_Problem to work on:_
Rewrite the text lines of the entries below as a numbered list, skipping blank lines and leaving out the pictures.

_Excerpted data:_
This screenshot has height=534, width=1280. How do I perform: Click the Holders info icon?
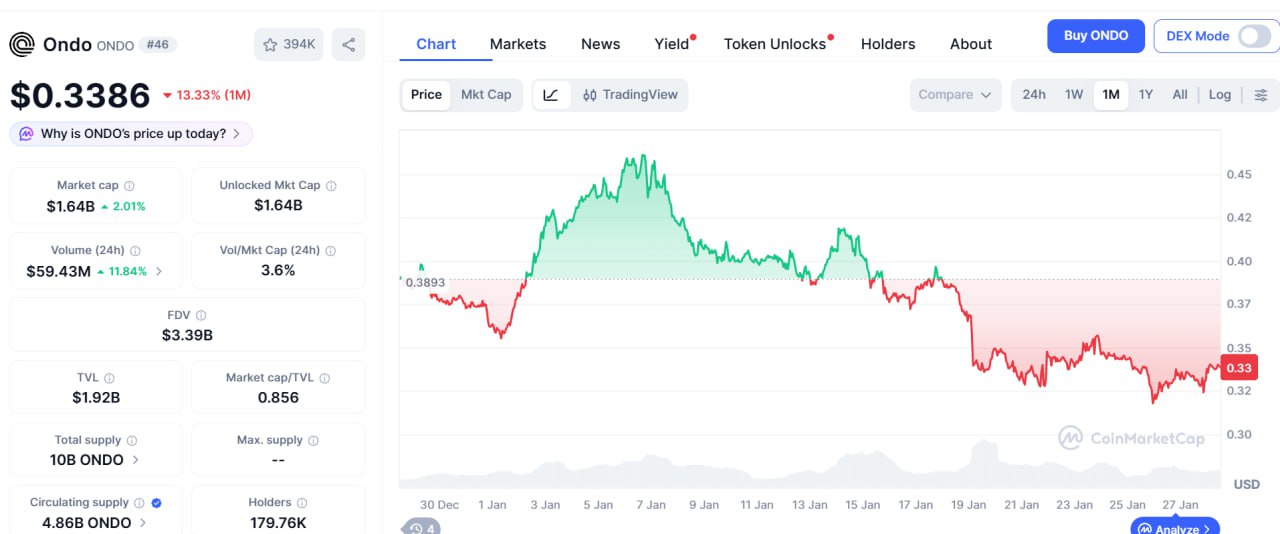[302, 503]
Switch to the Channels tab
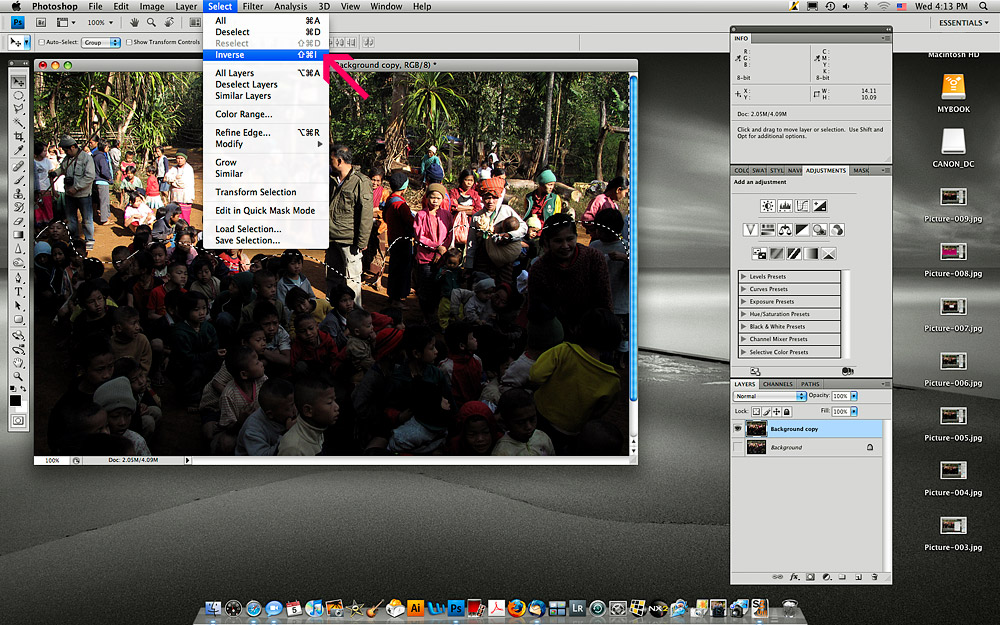Screen dimensions: 1000x625 [777, 384]
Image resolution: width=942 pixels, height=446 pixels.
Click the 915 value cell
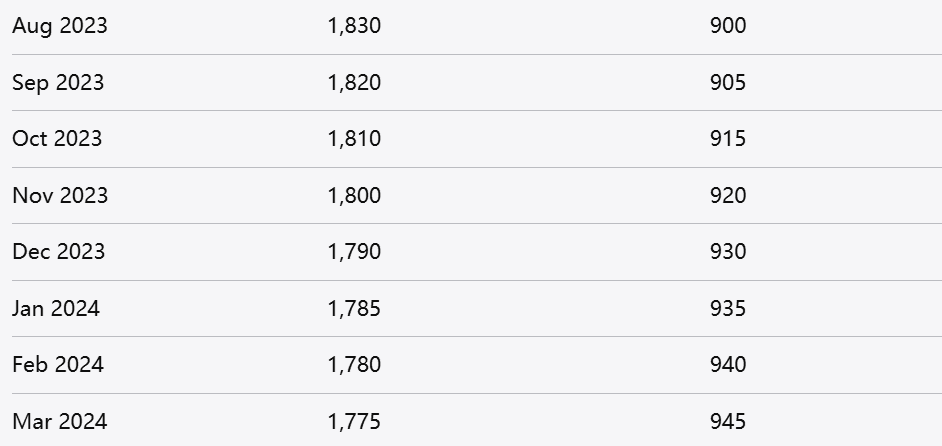pyautogui.click(x=728, y=138)
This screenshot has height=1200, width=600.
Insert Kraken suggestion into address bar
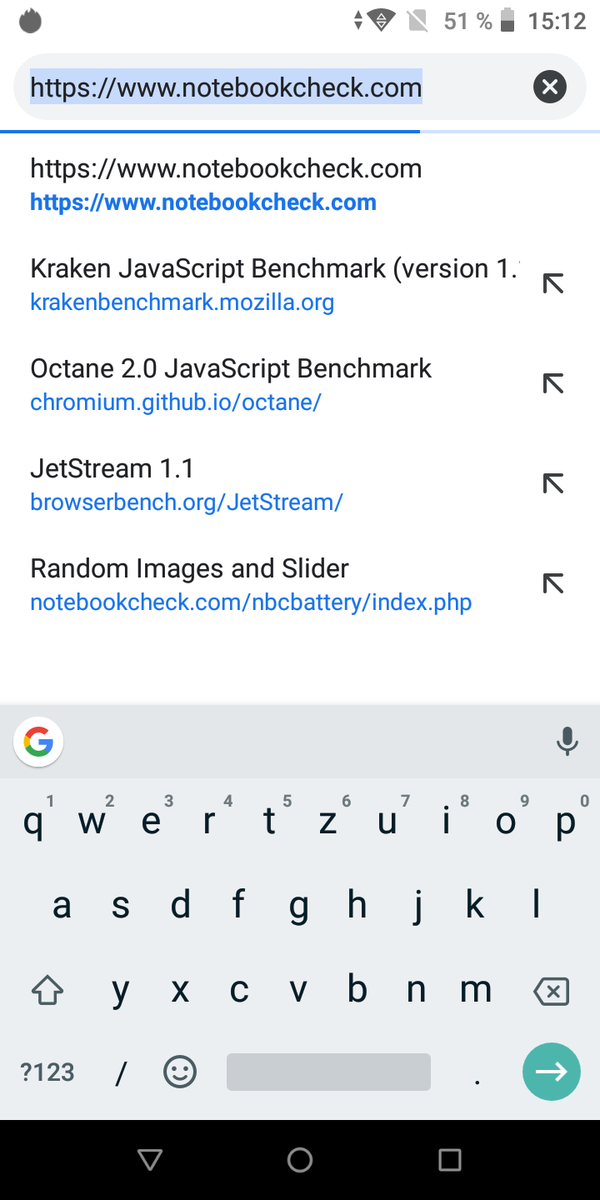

_Solution for this task:_
1. This screenshot has height=534, width=1280. How do I perform: Click the Holders info icon?
2. [302, 503]
3. Switch to the Channels tab
4. Screen dimensions: 1000x625 [777, 384]
5. Image resolution: width=942 pixels, height=446 pixels.
6. Click the 915 value cell
7. pyautogui.click(x=728, y=138)
8. This screenshot has height=1200, width=600.
9. Insert Kraken suggestion into address bar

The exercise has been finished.